We may need to shift our focus from the new thing we’re trying to do back to what we were already doing just to make sure that everything is still on an even keel.
Imagine this scenario: you come up with a brilliant new service offering for your business, something that your competition isn’t doing, a concept so relevant and useful that you’re confident you’ll scoop up the market share in your local arena. You pull your team together to present the idea and discover that everyone is enthusiastically on board. Everybody works feverishly to put the nuts and bolts in place, and, within a few weeks, the new offering is unveiled to the public.
And, a month later, you find that strange problems have crept up elsewhere in your business. Existing products or services that have been part of your toolkit all along suddenly start experiencing glitches. The new “whiz bang” item you just brought to market is coming on strong, but the rest of the business – the bread and butter stuff you’ve done a thousand times – seems to be coming slowly unraveled.
How in the world does something like that happen?
Yet happen it does, and it’s made doubly frustrating by the fact that taking steps to be innovative and try new things can sometimes lead to seemingly unrelated issues with elements of the business that used to work great. This happens to some degree in larger businesses, but in situations where you’re dealing with a large staff and more than adequate operating budget, growing pains might end up being little more than a blip on the radar. In a small business, however, where everyone on staff is doing three jobs and you’re constantly watching the balance sheet, disruptions to the overall service level you provide are much more highly visible, to both you and your customers.
On its most basic level, this problem arises from the fact that we never have quite enough resources in our small businesses to give us the elbow room to comfortably grow. New undertakings will always carry with them an element of struggle that’s born out of trying to diversify when we barely have enough staff and revenue to cover the bases as is. This realization shouldn’t be a deterrent for trying new things, but it should serve to season your perspective when you start thinking outside the box in terms of what you can offer to your customer. Fully embracing the “next big thing” can be dangerous if that embrace means that you’re somehow relaxing your grasp on everything you were already doing.
One of the healthiest ways to strike a balance with all of this is to consider using something along the lines of “regression testing”. This is a term directly related to software development and, depending on the nature of your business, maybe you’ve had interaction with it in its purest sense. By definition, regression testing means making sure that any new changes to software haven’t inadvertently caused something that was already functional to suddenly stop working. This can sometimes occur if a coding change is being implemented to correct an issue – the update takes care of the problem, but also manages to make a previously successful part of the process grind to a halt. Ideally, regression tests should be performed in a monitored, non-production environment to make sure that software fixes or updates are copacetic before they’re ever unleashed into daily operations.

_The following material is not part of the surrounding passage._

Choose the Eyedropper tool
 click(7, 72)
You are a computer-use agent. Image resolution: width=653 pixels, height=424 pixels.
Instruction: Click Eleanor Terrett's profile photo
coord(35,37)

This also falls under the category of change impact analysis, which examines how modifications to something existing will play out further down the line. It’s all about cause and effect, and sometimes the effects are subtly hidden and are only triggered by certain factors at certain times. This can make it really daunting to try to determine the catalyst for the difficulty. It’s always best to be able to analyze trends, but that can be incredibly difficult in situations where things seem to work ok this time and terribly the next. In our businesses, enmeshed as we are in all of the components of our day-to-day operations, it can seem completely impossible to figure out what’s going on.

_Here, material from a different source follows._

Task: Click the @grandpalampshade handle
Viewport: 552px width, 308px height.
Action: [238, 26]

The bare bones fact is that we’ll run into issues in our businesses by doing one of two things (or possibly both): creating new stuff and fixing existing stuff. Taking prudent steps to manage those changes can do wonders for ensuring that the structural integrity of our business isn’t compromised. And that can definitely seem like a pain – after all, we’re already stretched thin and we’re just trying to do something new to benefit the company. As counterintuitive as it might seem, sometimes we need to shift our focus from the new thing we’re trying to do back to what we were already doing just to make sure that everything is still on an even keel.
“Change request management” is a common method for doing this. It provides a structured way for making changes, as well as for figuring out if we’re somehow doing damage to ourselves in the process. Effectively carrying this out will always require that you have multiple sets of eyes on what you’re doing. Especially if you’ve done extensive work yourself on some new item you’re introducing to your operations, you’ll be snow blind to potential pitfalls that come with implementing it. Having others serve as “spotters” can help to alleviate a lot of stress as you develop or modify something in your existing structure.

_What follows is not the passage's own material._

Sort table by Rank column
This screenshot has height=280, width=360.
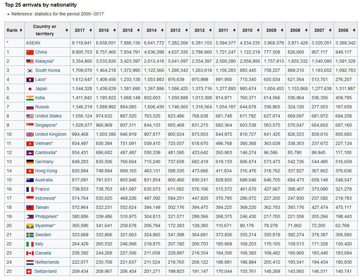click(21, 31)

So how do you go about “regression testing” your business? Although there will be nuances based on the nature of your business, there are a few overarching concepts to keep in mind. Some may apply more specifically to creating something new, others to modifying something existing. The first item to keep at the forefront of your attention involves determining whether or not what you’re doing is cost-effective. There’s almost always an associated up-front cost to making any significant change to your structure, but this is much less of a concern if there’s a high probability that it will be offset further along by the inherent benefits of what you’re putting in place. Start off by determining if the old expression “Don’t step over dollars to pick up a dime” applies to you. Are you investing an inordinate amount of revenue and resources into something that’s not likely to ever help your bottom line in a tangible way? Be careful – sometimes what looks like a fantastic growth opportunity for your business can end up being little more than a fruitless money pit.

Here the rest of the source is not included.